Nachfrage nach medizinischem Cannabis steigt rasant

08.03.2018

Frankfurt/Main (dpa) - Ein Jahr nach der Freigabe lassen sich immer

mehr Patienten in Deutschland Behandlungen mit medizinischem Cannabis

verschreiben. So verzeichnen die Apotheken eine rasant wachsende Zahl

eingereichter Cannabis-Rezepte. 2017 seien schon 44 000 Einheiten

Blüten zulasten der gesetzlichen Krankenkassen ausgegeben worden,

teilte der Branchenverband ABDA der Deutschen Presse-Agentur mit.

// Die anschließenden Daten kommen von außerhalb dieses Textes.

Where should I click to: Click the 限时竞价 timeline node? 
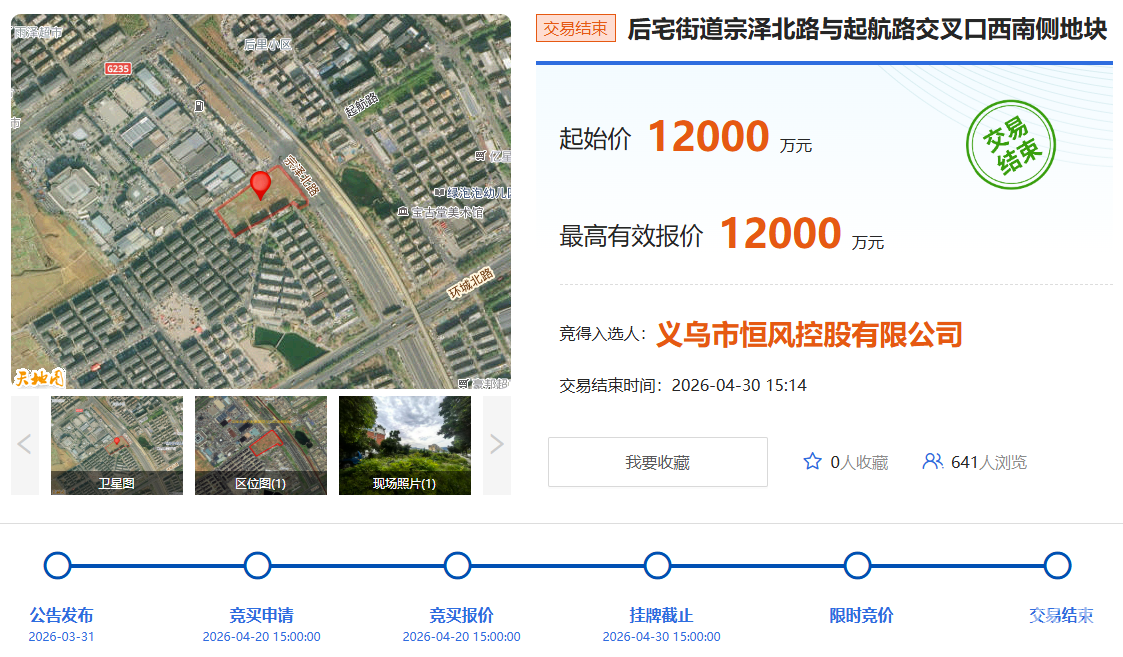point(857,566)
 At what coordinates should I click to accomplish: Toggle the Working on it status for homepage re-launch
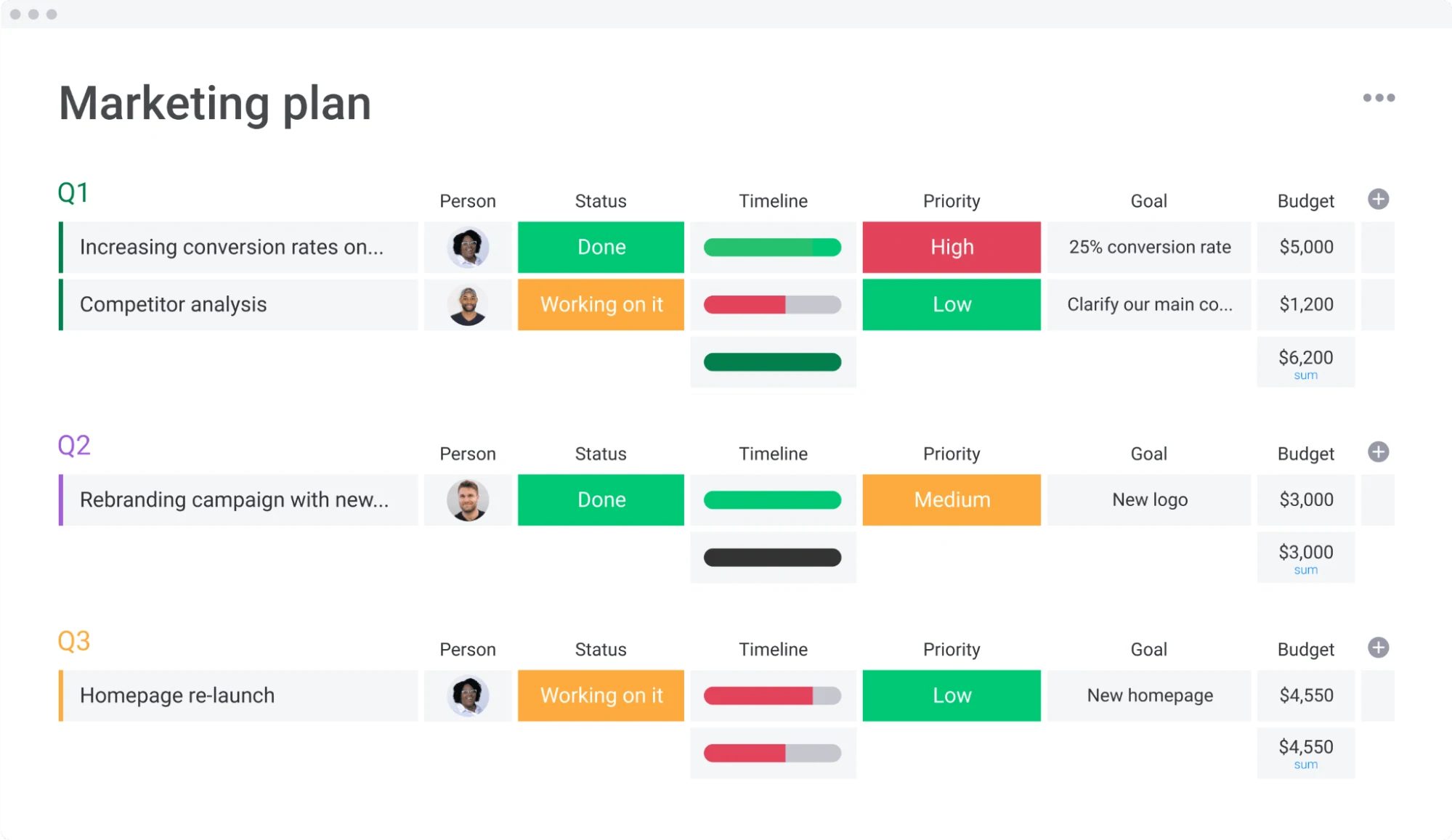[601, 695]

«Die Tendenz war von Quartal zu Quartal steigend, sowohl bei Rezepten

als auch bei den Abgabeeinheiten», erklärte Andreas Kiefer, Präsident

der Bundesapothekenkammer. Hätten die Apotheken im zweiten Quartal

2017 noch 4615 Rezepte mit gut 10 000 Einheiten verteilten

Cannabis-Blüten verbucht, seien es im Schlussquartal 12 717 Rezepte

mit rund 18 800 Einheiten gewesen. «Cannabis-Rezepturen sind also

zumindest teilweise im Versorgungsalltag angekommen», sagte Kiefer.

Bei den Krankenkassen gehen indes massenhaft Anträge auf

Kostenerstattung für Cannabis-Behandlungen ein. Allein bei den großen

Versicherungen AOK-Bundesverband, Techniker und Barmer waren es seit

der Freigabe am 10. März 2017 insgesamt über 15 700, wie sie

berichten. Die Zahl der Anträge sei «sprunghaft gestiegen», erklärte

auch die DAK-Gesundheit. Laut der Kassen gibt es aber Anlaufprobleme,

etwa wegen fehlerhafter oder unvollständiger Angaben. Bisher lehnen

die vier Kassen rund ein Drittel der Anträge vorerst ab.

Ärzte müssen verschriebene Cannabis-Therapien umfangreich begründen.

Die Krankenkassen können Anträge zunächst abweisen und Angaben

nachfordern. Sie übernähmen aber bei allen zugelassenen

rezeptpflichtigen Medikamenten die Kosten, so der Spitzenverband GKV.

Cannabis kann Spastiken, etwa in Folge von Multipler Sklerose oder

Übelkeit nach Chemotherapien lindern und soll auch gegen Epilepsie

helfen. Die Wirksamkeit ist aber nicht völlig medizinisch belegt.